= Exercise description =
Repeat the entries that follow, exactly as they are written.

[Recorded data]
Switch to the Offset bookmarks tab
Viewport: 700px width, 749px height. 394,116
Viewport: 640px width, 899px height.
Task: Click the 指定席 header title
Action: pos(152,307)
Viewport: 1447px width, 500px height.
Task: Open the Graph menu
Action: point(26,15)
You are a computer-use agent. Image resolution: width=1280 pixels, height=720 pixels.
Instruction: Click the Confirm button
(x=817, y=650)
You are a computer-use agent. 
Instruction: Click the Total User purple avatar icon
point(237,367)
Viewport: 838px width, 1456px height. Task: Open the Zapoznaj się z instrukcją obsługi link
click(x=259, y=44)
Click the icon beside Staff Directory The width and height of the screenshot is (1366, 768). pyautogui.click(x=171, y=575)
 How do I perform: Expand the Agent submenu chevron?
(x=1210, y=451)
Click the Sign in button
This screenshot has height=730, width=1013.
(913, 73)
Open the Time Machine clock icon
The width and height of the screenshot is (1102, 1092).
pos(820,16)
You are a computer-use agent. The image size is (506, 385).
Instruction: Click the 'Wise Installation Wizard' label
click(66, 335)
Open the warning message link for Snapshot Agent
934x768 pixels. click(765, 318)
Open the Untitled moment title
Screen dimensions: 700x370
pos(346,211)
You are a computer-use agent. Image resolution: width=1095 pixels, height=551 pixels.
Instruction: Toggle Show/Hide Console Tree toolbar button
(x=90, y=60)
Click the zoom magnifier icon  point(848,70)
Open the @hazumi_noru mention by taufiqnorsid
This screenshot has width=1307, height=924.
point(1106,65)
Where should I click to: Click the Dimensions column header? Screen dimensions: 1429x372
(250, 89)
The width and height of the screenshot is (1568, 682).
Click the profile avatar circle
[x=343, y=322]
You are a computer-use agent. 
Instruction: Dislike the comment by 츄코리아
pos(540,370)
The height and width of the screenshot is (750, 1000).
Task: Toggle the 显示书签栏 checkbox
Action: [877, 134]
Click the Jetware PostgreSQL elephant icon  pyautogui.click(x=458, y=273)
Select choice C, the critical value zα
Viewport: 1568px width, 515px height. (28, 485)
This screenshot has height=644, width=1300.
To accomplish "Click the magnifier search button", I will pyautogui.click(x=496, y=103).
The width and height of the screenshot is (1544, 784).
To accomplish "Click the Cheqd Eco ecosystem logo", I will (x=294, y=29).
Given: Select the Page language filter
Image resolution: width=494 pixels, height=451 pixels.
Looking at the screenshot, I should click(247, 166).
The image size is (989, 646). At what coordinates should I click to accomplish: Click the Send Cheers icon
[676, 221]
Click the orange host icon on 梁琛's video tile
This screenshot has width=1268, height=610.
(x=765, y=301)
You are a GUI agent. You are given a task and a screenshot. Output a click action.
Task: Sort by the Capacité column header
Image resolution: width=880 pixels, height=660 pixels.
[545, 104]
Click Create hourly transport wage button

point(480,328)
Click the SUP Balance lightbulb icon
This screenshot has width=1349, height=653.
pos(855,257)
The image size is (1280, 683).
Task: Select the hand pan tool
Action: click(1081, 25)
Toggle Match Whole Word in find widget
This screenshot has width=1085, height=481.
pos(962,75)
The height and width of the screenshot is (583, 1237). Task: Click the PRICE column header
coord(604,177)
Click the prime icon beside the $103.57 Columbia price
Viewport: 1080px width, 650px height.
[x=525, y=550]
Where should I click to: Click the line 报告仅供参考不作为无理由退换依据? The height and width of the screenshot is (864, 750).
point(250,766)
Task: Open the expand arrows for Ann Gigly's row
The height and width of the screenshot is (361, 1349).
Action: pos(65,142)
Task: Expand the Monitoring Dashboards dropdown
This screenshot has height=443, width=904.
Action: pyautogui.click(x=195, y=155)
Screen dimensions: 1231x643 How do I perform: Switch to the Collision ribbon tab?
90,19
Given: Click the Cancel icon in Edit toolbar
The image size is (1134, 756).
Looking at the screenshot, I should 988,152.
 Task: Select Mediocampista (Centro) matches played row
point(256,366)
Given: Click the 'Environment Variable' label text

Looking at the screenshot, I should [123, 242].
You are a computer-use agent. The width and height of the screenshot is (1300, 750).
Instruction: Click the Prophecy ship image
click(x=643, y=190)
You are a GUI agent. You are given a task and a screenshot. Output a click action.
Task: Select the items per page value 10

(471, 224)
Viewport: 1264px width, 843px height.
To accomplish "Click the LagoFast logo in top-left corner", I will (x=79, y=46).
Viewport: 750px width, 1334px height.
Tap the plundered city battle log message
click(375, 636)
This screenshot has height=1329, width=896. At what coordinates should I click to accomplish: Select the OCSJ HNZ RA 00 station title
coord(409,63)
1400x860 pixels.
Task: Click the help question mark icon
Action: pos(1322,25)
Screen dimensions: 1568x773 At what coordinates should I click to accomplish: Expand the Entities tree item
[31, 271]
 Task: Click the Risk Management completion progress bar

= Solution for this exercise =
Switch to the Offset bookmarks tab
Viewport: 700px width, 749px height. 394,116
Viewport: 640px width, 899px height.
Task: Click the 指定席 header title
Action: pos(152,307)
Viewport: 1447px width, 500px height.
Task: Open the Graph menu
Action: point(26,15)
You are a computer-use agent. Image resolution: width=1280 pixels, height=720 pixels.
Instruction: Click the Confirm button
(x=817, y=650)
You are a computer-use agent. 
Instruction: Click the Total User purple avatar icon
point(237,367)
Viewport: 838px width, 1456px height. Task: Open the Zapoznaj się z instrukcją obsługi link
click(x=259, y=44)
Click the icon beside Staff Directory The width and height of the screenshot is (1366, 768). pyautogui.click(x=171, y=575)
 How do I perform: Expand the Agent submenu chevron?
(x=1210, y=451)
Click the Sign in button
This screenshot has height=730, width=1013.
(913, 73)
Open the Time Machine clock icon
The width and height of the screenshot is (1102, 1092).
pos(820,16)
You are a computer-use agent. The image size is (506, 385).
Instruction: Click the 'Wise Installation Wizard' label
click(66, 335)
Open the warning message link for Snapshot Agent
934x768 pixels. click(765, 318)
Open the Untitled moment title
Screen dimensions: 700x370
pos(346,211)
You are a computer-use agent. Image resolution: width=1095 pixels, height=551 pixels.
Instruction: Toggle Show/Hide Console Tree toolbar button
(x=90, y=60)
Click the zoom magnifier icon  point(848,70)
Open the @hazumi_noru mention by taufiqnorsid
This screenshot has width=1307, height=924.
point(1106,65)
Where should I click to: Click the Dimensions column header? Screen dimensions: 1429x372
(250, 89)
The width and height of the screenshot is (1568, 682).
Click the profile avatar circle
[x=343, y=322]
You are a computer-use agent. 
Instruction: Dislike the comment by 츄코리아
pos(540,370)
The height and width of the screenshot is (750, 1000).
Task: Toggle the 显示书签栏 checkbox
Action: [877, 134]
Click the Jetware PostgreSQL elephant icon  pyautogui.click(x=458, y=273)
Select choice C, the critical value zα
Viewport: 1568px width, 515px height. (28, 485)
This screenshot has height=644, width=1300.
To accomplish "Click the magnifier search button", I will pyautogui.click(x=496, y=103).
The width and height of the screenshot is (1544, 784).
To accomplish "Click the Cheqd Eco ecosystem logo", I will (x=294, y=29).
Given: Select the Page language filter
Image resolution: width=494 pixels, height=451 pixels.
Looking at the screenshot, I should click(247, 166).
The image size is (989, 646). At what coordinates should I click to accomplish: Click the Send Cheers icon
[676, 221]
Click the orange host icon on 梁琛's video tile
This screenshot has width=1268, height=610.
(x=765, y=301)
You are a GUI agent. You are given a task and a screenshot. Output a click action.
Task: Sort by the Capacité column header
Image resolution: width=880 pixels, height=660 pixels.
[545, 104]
Click Create hourly transport wage button

point(480,328)
Click the SUP Balance lightbulb icon
This screenshot has width=1349, height=653.
pos(855,257)
The image size is (1280, 683).
Task: Select the hand pan tool
Action: click(1081, 25)
Toggle Match Whole Word in find widget
This screenshot has width=1085, height=481.
pos(962,75)
The height and width of the screenshot is (583, 1237). Task: Click the PRICE column header
coord(604,177)
Click the prime icon beside the $103.57 Columbia price
Viewport: 1080px width, 650px height.
[x=525, y=550]
Where should I click to: Click the line 报告仅供参考不作为无理由退换依据? The height and width of the screenshot is (864, 750).
point(250,766)
Task: Open the expand arrows for Ann Gigly's row
The height and width of the screenshot is (361, 1349).
Action: pos(65,142)
Task: Expand the Monitoring Dashboards dropdown
This screenshot has height=443, width=904.
Action: pyautogui.click(x=195, y=155)
Screen dimensions: 1231x643 How do I perform: Switch to the Collision ribbon tab?
90,19
Given: Click the Cancel icon in Edit toolbar
The image size is (1134, 756).
Looking at the screenshot, I should 988,152.
 Task: Select Mediocampista (Centro) matches played row
point(256,366)
Given: Click the 'Environment Variable' label text

Looking at the screenshot, I should [123, 242].
You are a computer-use agent. The width and height of the screenshot is (1300, 750).
Instruction: Click the Prophecy ship image
click(x=643, y=190)
You are a GUI agent. You are given a task and a screenshot. Output a click action.
Task: Select the items per page value 10

(471, 224)
Viewport: 1264px width, 843px height.
To accomplish "Click the LagoFast logo in top-left corner", I will (x=79, y=46).
Viewport: 750px width, 1334px height.
Tap the plundered city battle log message
click(375, 636)
This screenshot has height=1329, width=896. At what coordinates should I click to accomplish: Select the OCSJ HNZ RA 00 station title
coord(409,63)
1400x860 pixels.
Task: Click the help question mark icon
Action: pos(1322,25)
Screen dimensions: 1568x773 At what coordinates should I click to accomplish: Expand the Entities tree item
[31, 271]
 Task: Click the Risk Management completion progress bar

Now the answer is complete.